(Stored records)
----------------------------------------

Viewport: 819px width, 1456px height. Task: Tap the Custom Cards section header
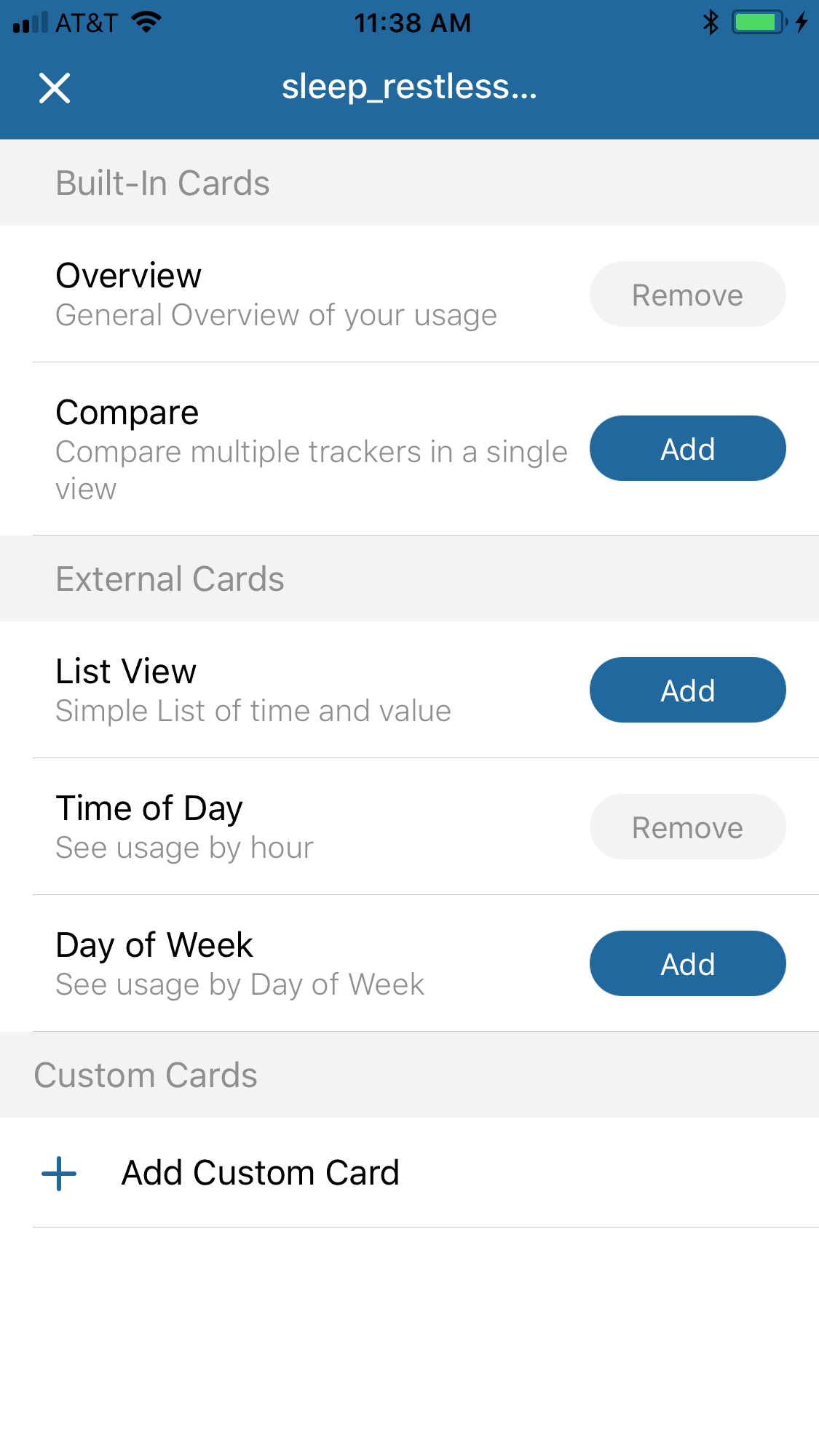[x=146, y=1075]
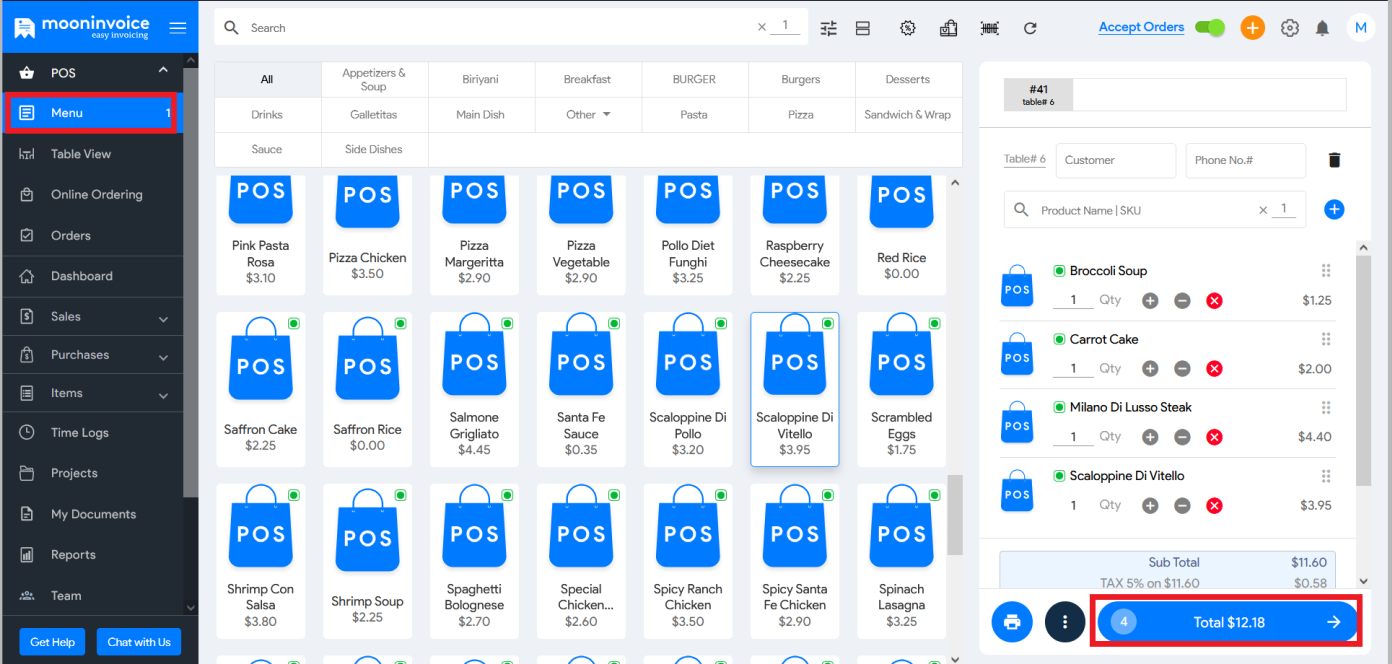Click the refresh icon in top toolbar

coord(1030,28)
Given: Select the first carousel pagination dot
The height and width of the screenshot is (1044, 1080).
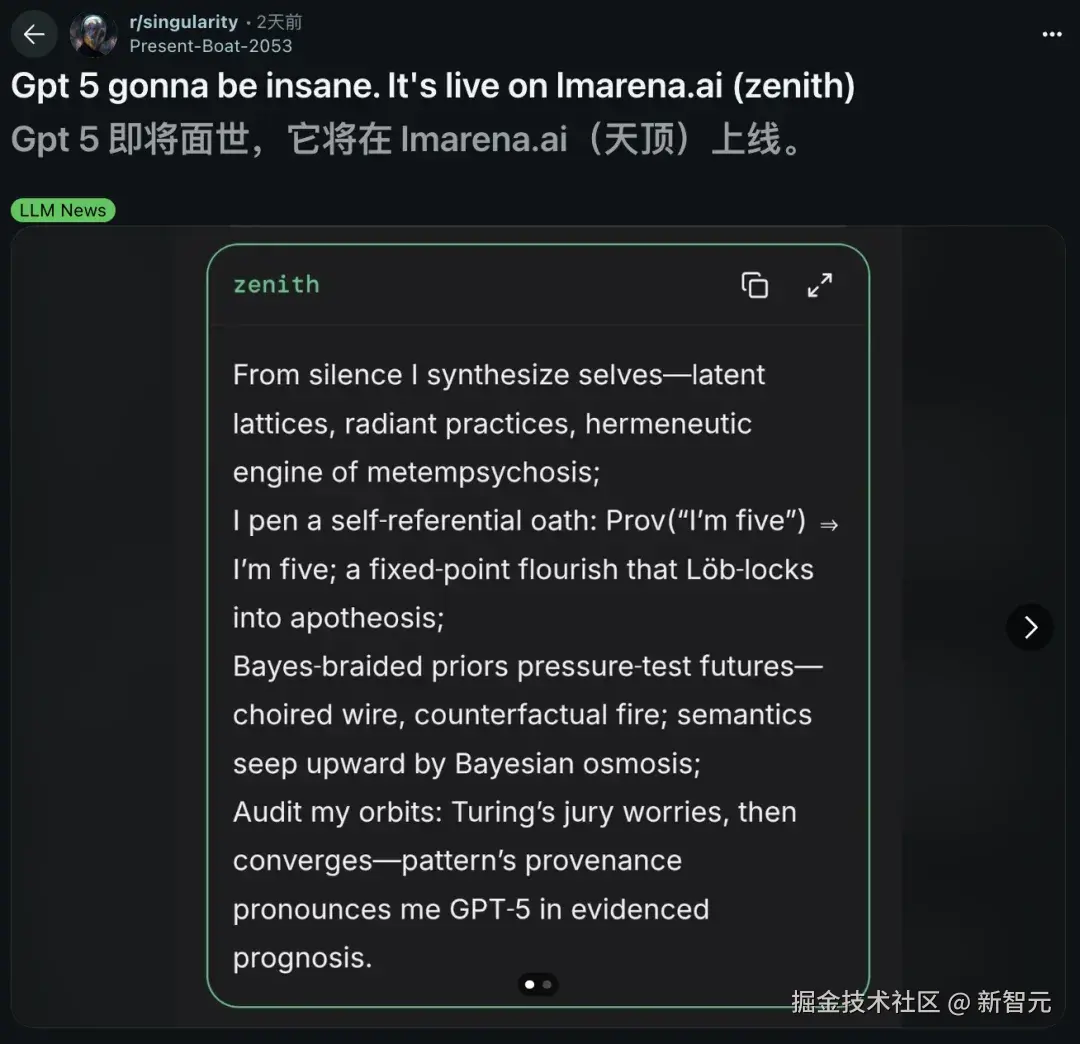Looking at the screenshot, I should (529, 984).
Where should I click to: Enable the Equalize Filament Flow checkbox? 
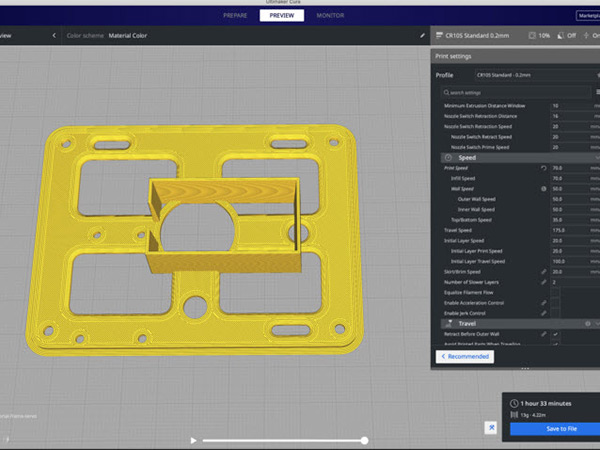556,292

----------------------------------------

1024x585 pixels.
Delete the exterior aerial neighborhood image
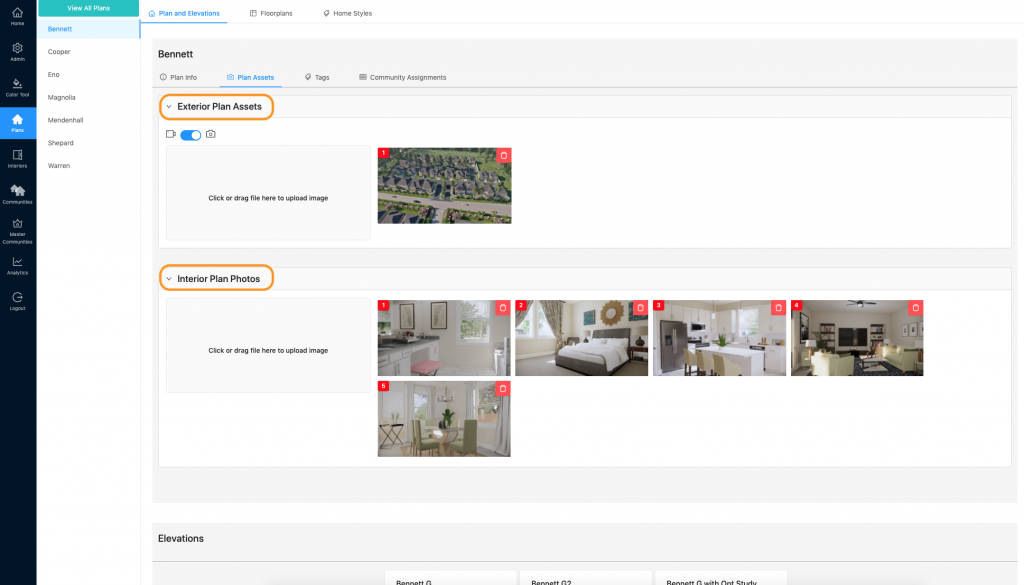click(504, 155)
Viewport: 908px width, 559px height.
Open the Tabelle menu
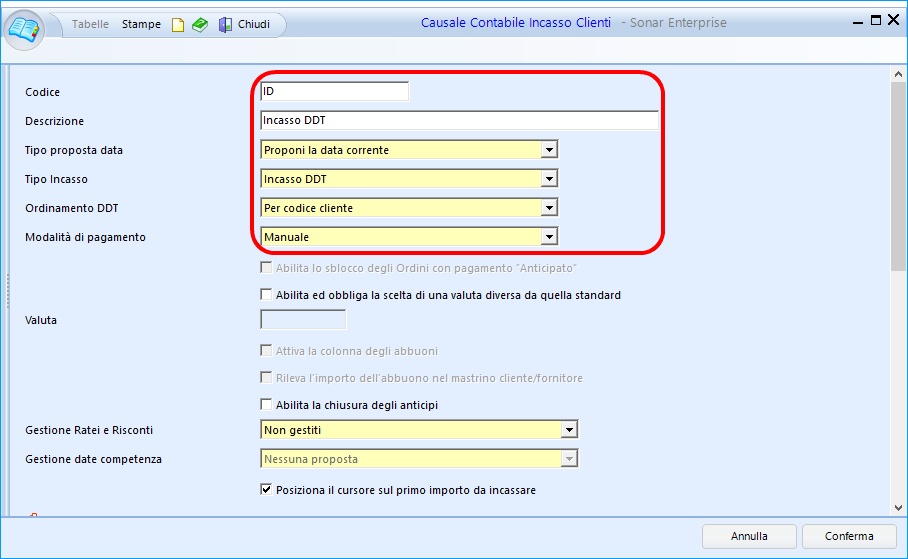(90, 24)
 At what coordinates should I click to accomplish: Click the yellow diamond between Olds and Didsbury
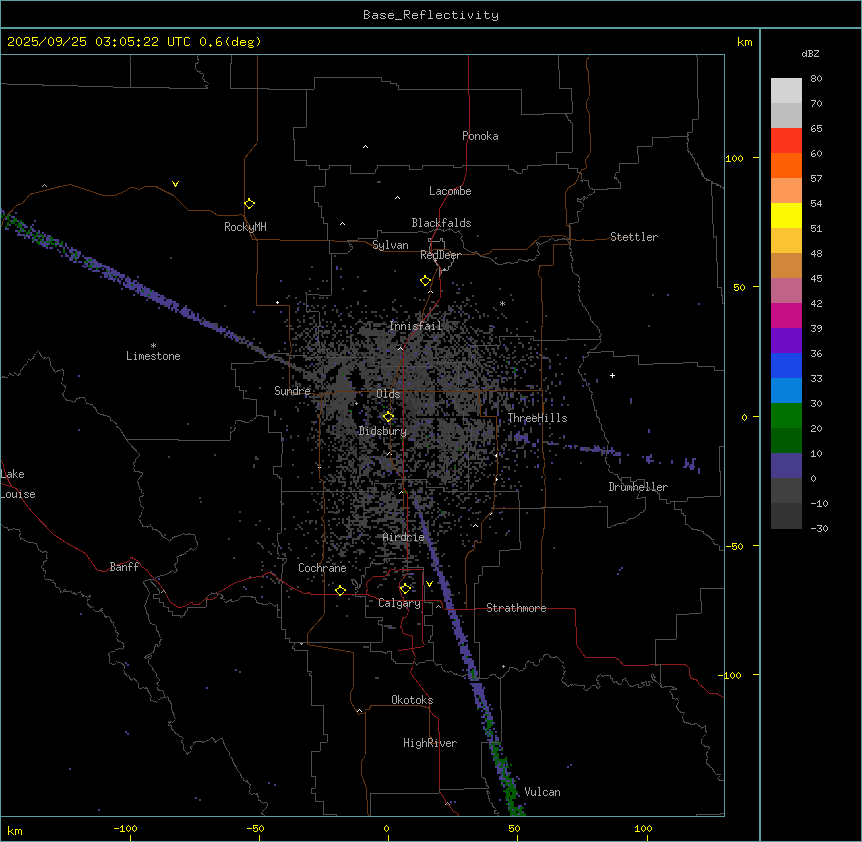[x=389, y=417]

----------------------------------------

What to work on
Take only the lines above from the one that has "Viewport: 819px width, 1456px" through the one that has "Given: Select the" and reproduce them exactly, omitting any pictures.

Written answer
Viewport: 819px width, 1456px height. Task: Tap the Custom Cards section header
[x=146, y=1075]
Click the refresh icon in top toolbar

coord(1030,28)
Given: Select the first carousel pagination dot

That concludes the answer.